Efficient End-to-End Visual Document Understanding with Rationale Distillation
This addresses efficiency challenges for applications requiring visual document analysis, but it is incremental as it builds on existing methods like OCR and LLMs.
The paper tackles the problem of high computational and engineering complexity in visual document understanding by proposing Rationale Distillation, which trains a small student model using intermediate rationales from larger tools, resulting in a 4-5% absolute accuracy improvement on benchmarks with only a 1% higher computational cost.

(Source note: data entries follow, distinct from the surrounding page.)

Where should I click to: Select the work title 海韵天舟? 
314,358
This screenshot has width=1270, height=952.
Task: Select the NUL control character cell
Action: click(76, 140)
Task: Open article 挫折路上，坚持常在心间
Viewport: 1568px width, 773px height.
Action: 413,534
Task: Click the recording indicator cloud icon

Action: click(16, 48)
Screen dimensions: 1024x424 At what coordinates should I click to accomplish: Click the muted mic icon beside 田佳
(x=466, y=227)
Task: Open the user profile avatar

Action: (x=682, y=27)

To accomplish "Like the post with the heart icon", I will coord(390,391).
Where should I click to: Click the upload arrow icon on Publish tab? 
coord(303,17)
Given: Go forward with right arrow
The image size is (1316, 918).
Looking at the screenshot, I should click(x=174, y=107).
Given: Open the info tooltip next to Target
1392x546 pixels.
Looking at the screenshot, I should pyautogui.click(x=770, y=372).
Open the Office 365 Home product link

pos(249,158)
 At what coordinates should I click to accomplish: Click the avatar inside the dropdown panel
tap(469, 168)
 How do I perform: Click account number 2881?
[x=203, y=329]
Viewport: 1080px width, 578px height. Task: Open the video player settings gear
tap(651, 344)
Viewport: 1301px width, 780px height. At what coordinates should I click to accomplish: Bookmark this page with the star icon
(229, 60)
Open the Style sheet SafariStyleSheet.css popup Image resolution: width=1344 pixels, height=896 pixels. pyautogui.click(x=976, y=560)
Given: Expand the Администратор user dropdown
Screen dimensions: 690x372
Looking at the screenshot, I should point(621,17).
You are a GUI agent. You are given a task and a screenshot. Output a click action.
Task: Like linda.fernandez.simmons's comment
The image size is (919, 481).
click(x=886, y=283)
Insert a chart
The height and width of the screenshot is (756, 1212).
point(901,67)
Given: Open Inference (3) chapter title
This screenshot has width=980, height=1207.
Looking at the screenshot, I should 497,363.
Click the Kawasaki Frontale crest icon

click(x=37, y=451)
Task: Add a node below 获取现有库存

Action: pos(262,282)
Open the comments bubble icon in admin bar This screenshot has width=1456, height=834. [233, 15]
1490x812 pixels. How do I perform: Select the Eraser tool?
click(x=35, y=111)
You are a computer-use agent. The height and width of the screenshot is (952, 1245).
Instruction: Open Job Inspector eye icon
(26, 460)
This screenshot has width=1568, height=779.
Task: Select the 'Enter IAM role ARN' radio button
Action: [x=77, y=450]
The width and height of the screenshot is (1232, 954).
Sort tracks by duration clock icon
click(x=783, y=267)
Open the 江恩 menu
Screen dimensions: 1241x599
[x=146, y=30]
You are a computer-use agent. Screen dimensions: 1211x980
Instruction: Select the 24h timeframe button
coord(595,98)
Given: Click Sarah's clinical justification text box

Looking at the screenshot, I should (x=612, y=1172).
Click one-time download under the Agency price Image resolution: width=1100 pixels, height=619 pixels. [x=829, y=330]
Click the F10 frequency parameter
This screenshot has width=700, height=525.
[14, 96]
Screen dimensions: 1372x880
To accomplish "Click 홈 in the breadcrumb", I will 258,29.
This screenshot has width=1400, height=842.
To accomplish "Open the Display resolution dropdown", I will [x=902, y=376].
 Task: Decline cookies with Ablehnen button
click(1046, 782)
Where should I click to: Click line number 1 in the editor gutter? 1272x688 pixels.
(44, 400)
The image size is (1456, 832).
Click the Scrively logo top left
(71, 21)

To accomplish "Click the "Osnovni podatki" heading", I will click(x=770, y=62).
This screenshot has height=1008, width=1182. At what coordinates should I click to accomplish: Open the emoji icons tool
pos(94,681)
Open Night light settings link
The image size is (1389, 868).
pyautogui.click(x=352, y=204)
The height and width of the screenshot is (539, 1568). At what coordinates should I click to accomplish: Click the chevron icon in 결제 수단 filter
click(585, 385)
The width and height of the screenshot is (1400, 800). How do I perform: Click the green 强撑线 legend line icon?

Understanding visually situated language requires interpreting complex layouts of textual and visual elements. Pre-processing tools, such as optical character recognition (OCR), can map document image inputs to textual tokens, then large language models (LLMs) can reason over text. However, such methods have high computational and engineering complexity. Can small pretrained image-to-text models accurately understand visual documents through similar recognition and reasoning steps instead? We propose Rationale Distillation (RD), which incorporates the outputs of OCR tools, LLMs, and larger multimodal models as intermediate "rationales", and trains a small student model to predict both rationales and answers. On three visual document understanding benchmarks representing infographics, scanned documents, and figures, our Pix2Struct (282M parameters) student model finetuned with RD outperforms the base model by 4-5% absolute accuracy with only 1% higher computational cost.